Professor Joan Heifetz Hollinger is a leading American scholar on adoption law and policy. As a faculty member
at the University of California, Berkeley School of Law School since 1993, and before that, as a Professor of Law at
the University of Detroit, she has been devoted to research, teaching, and advocacy on family law issues, especially
as they affect the welfare of children. She is the editor and principal author of the standard national treatise
Adoption Law and Practice 3 vols. (Lexis\Matthew Bender Co. 1988-2008), co-editor of Families By Law: An
Adoption Reader (NYU Press, 2004), and the author of numerous articles and conference papers. She is the
Reporter for the proposed Uniform Adoption Act, helped draft the revised Uniform Parentage Act of 2002, and
wrote the federal Guide to the Multiethnic Placement Act (1998). She is now at the forefront of efforts to improve
and implement the Hague Convention on Intercountry Adoption and to ensure that an individual’s sexual orientation
is not a bar to becoming a legal parent. She has appeared as amicus curiae on behalf of children in a number of highprofile adoption, assisted reproduction, and custody cases in state and federal courts.

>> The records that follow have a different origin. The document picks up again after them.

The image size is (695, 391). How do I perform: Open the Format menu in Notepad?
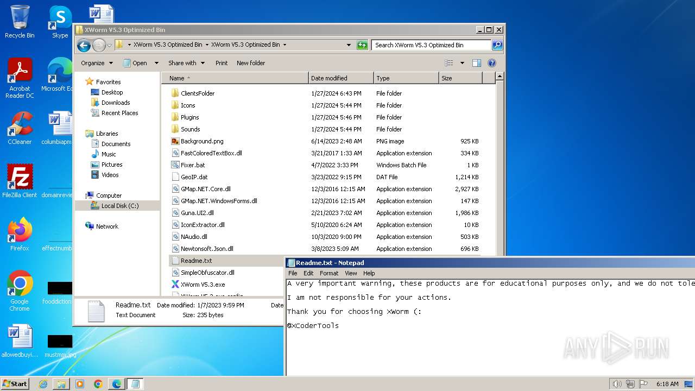(x=328, y=273)
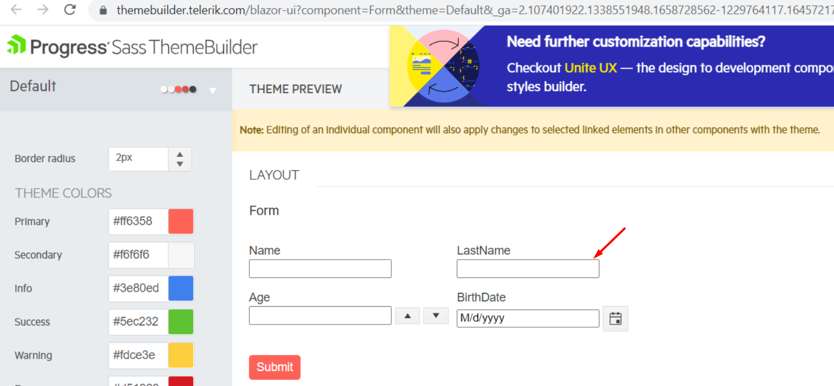This screenshot has height=386, width=834.
Task: Click the LAYOUT section heading
Action: point(274,175)
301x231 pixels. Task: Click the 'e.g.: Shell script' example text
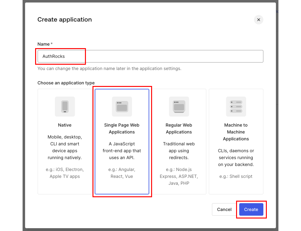pos(236,176)
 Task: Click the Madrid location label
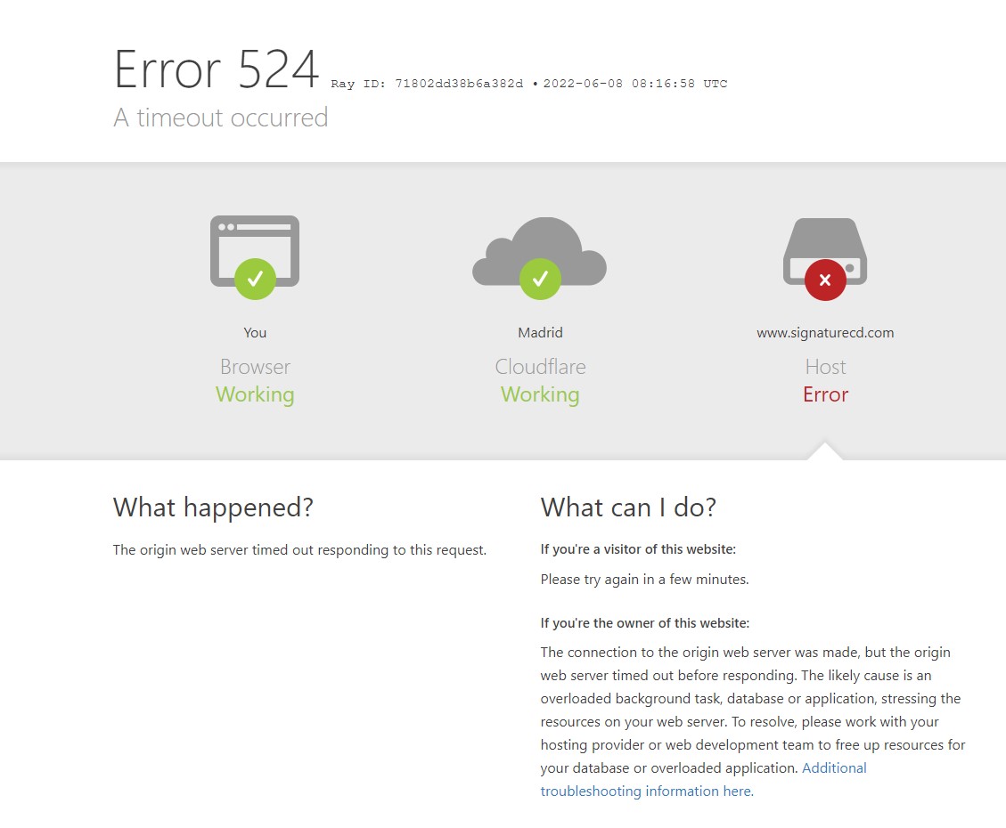[540, 333]
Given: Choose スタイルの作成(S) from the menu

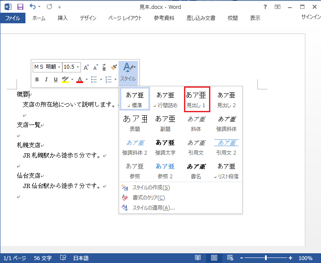Looking at the screenshot, I should click(x=151, y=188).
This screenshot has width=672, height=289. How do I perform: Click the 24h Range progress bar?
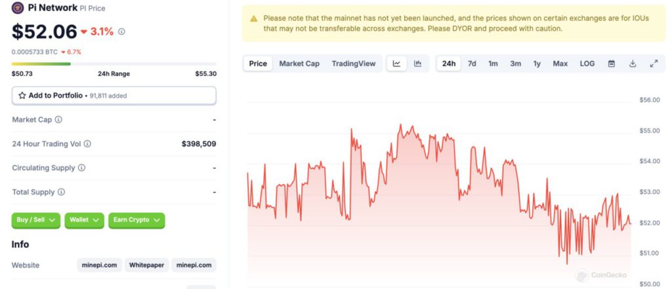pos(114,64)
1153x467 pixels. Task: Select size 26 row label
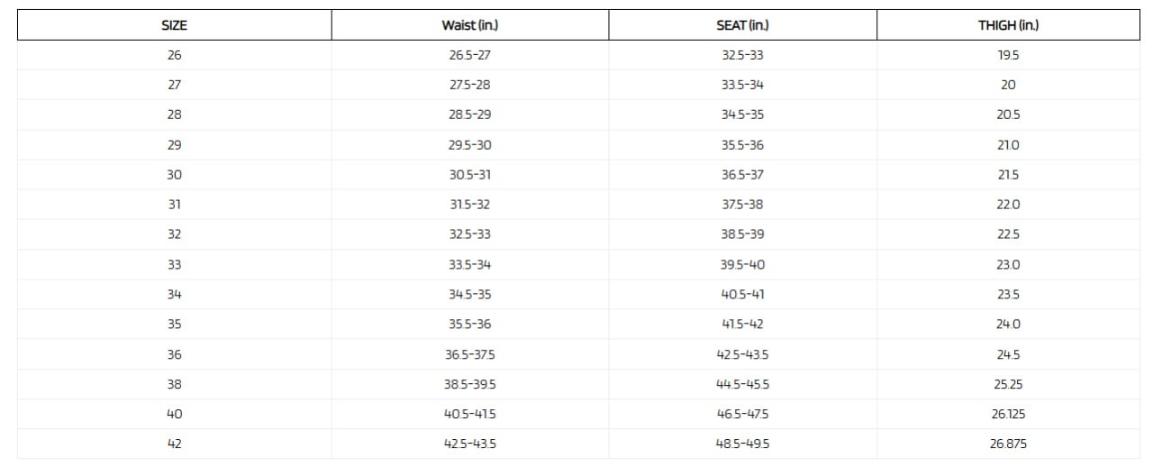pos(174,55)
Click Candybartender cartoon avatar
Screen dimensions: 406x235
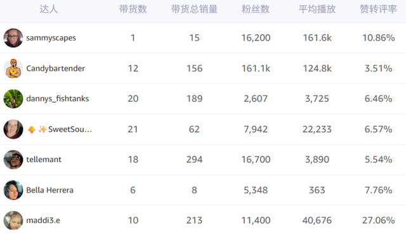[13, 68]
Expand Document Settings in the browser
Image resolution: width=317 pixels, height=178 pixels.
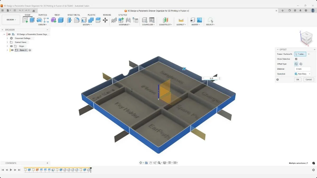point(7,38)
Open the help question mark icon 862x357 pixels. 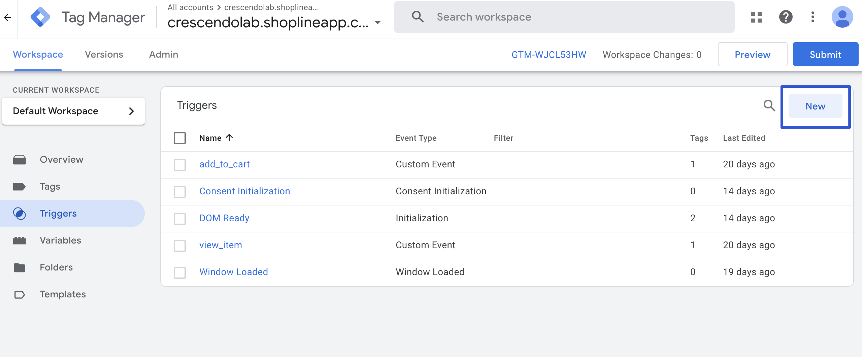point(786,17)
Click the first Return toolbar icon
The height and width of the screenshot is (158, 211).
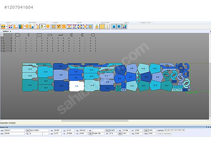point(3,27)
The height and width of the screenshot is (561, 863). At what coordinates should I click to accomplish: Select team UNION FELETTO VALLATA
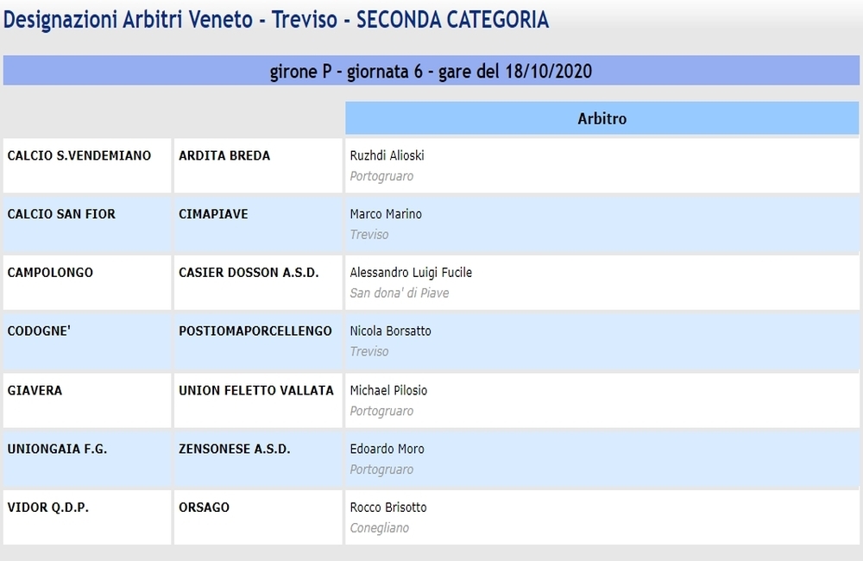point(256,390)
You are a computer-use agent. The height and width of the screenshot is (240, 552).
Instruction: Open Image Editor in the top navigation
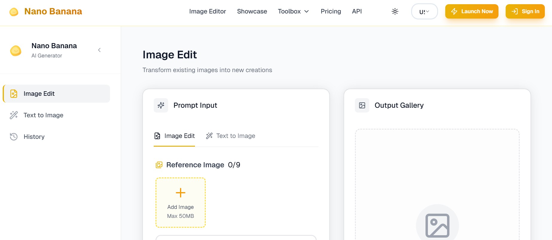(207, 11)
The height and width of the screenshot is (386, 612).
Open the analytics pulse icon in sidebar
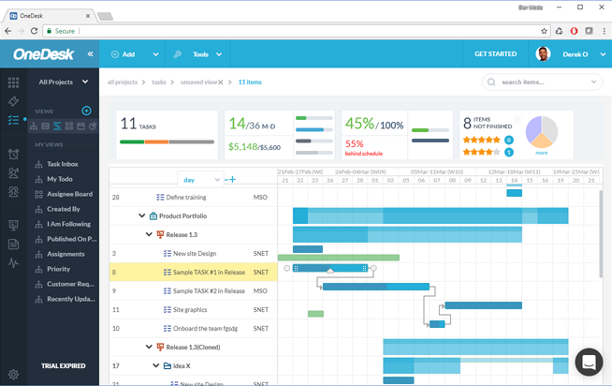click(x=13, y=263)
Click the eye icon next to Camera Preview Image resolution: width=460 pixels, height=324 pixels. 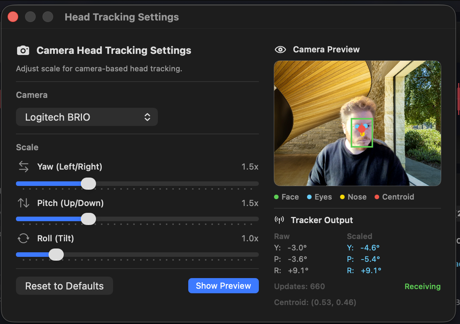(x=280, y=49)
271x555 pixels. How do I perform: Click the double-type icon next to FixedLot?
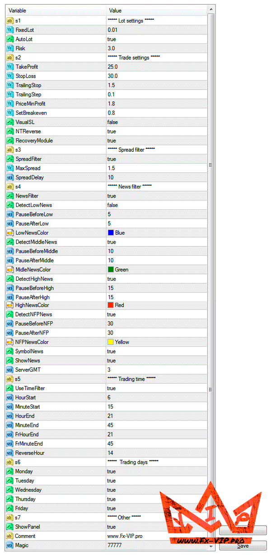click(10, 30)
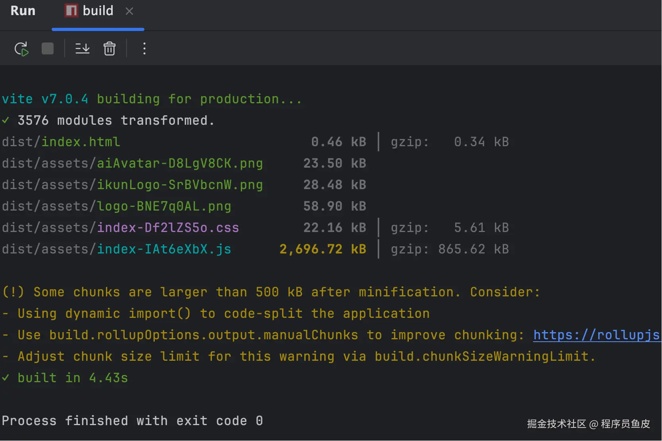
Task: Click the 'built in 4.43s' line
Action: pyautogui.click(x=73, y=378)
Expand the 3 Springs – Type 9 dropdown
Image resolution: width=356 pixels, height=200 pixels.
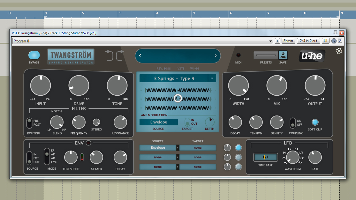click(212, 78)
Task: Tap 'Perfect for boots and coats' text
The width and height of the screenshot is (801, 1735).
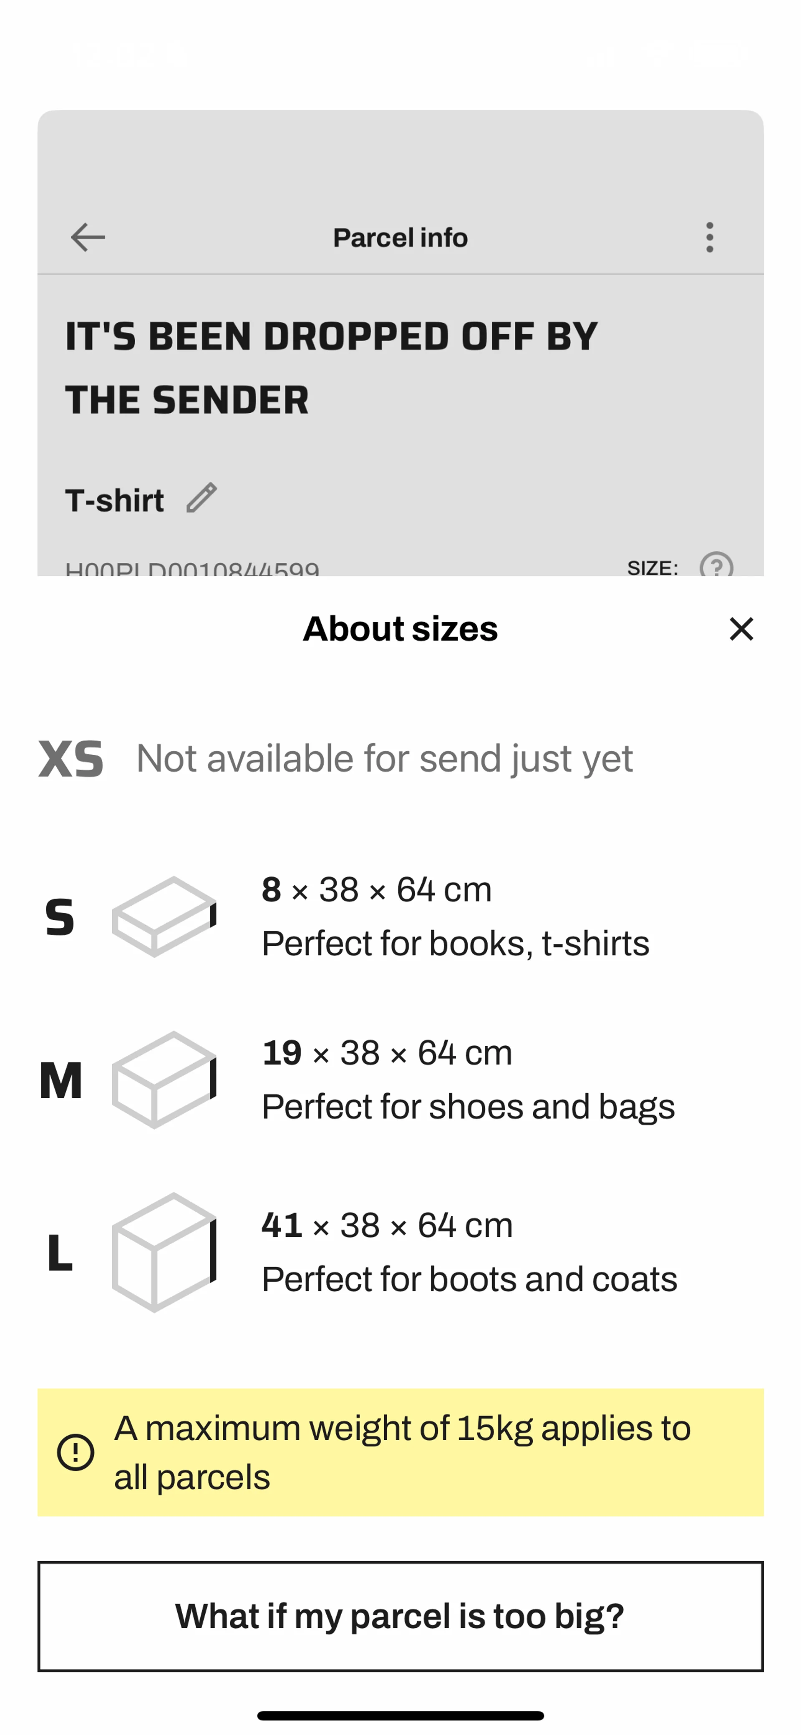Action: [x=470, y=1279]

Karen Stoutamyer Law, of the Law Firm of Karen S. Law, PLC, practices law in Northern Virginia. Her practice
is limited to adoption and immigration law for adopted children. She graduated from the University of Pennsylvania
School of Law in 1985. She is a fellow of the American Academy of Adoption Attorneys, a member of the
American Immigration Lawyers Association, the Virginia Women Attorneys Association and the Loudoun Bar
Association. Mrs. Law frequently speaks on adoption and immigration at local and national conferences. She assists
clients with family based immigration filings, orphan visa petitions, I-800-A applications, VAWA applications,
citizenship filings, adoption overview planning, private adoptions, agency finalizations, foster care finalizations,
relative adoptions and re-adoptions.
Kathleen Hogan Morrison is a Chicago attorney, concentrating in adoption and parentage matters. Kathleen
handles all types of adoption cases, including agency, private, agency-assisted, special needs, related, intercountry,
and interstate adoptions. She is Immediate Past President of the American Academy of Adoption Attorneys and
formerly served on its Board of Trustees. She has been selected by her peers to be a member of the Leading Lawyers
Network and its advisory board, as well as a member of Illinois Super Lawyers. Kathleen was selected as one of the
Top 50 Women Lawyers in Illinois; and she was designated an Angel in Adoption by the Congressional Coalition
on Adoption Institute. She has served as the chairperson of the Chicago Bar Association, Adoption Law Committee,
was chosen as expert witness for the Attorney Registration and Disciplinary Commission for the Illinois Supreme
Court, and is on the Review Committee for Joint Council on International Children’s Services. In addition,
Kathleen represents parties in contested adoption matters, which are referred to her by other lawyers, agencies,
judges, and former clients. She is a frequent speaker and author on issues of adoption, foster parenting, permanency
planning, and termination of parental rights. Kathleen is admitted to practice before the Illinois Supreme Court and
all other Illinois courts, the United States Court of Appeals for the Seventh Circuit, and the United States District
Court for the Northern District of Illinois, Eastern Division.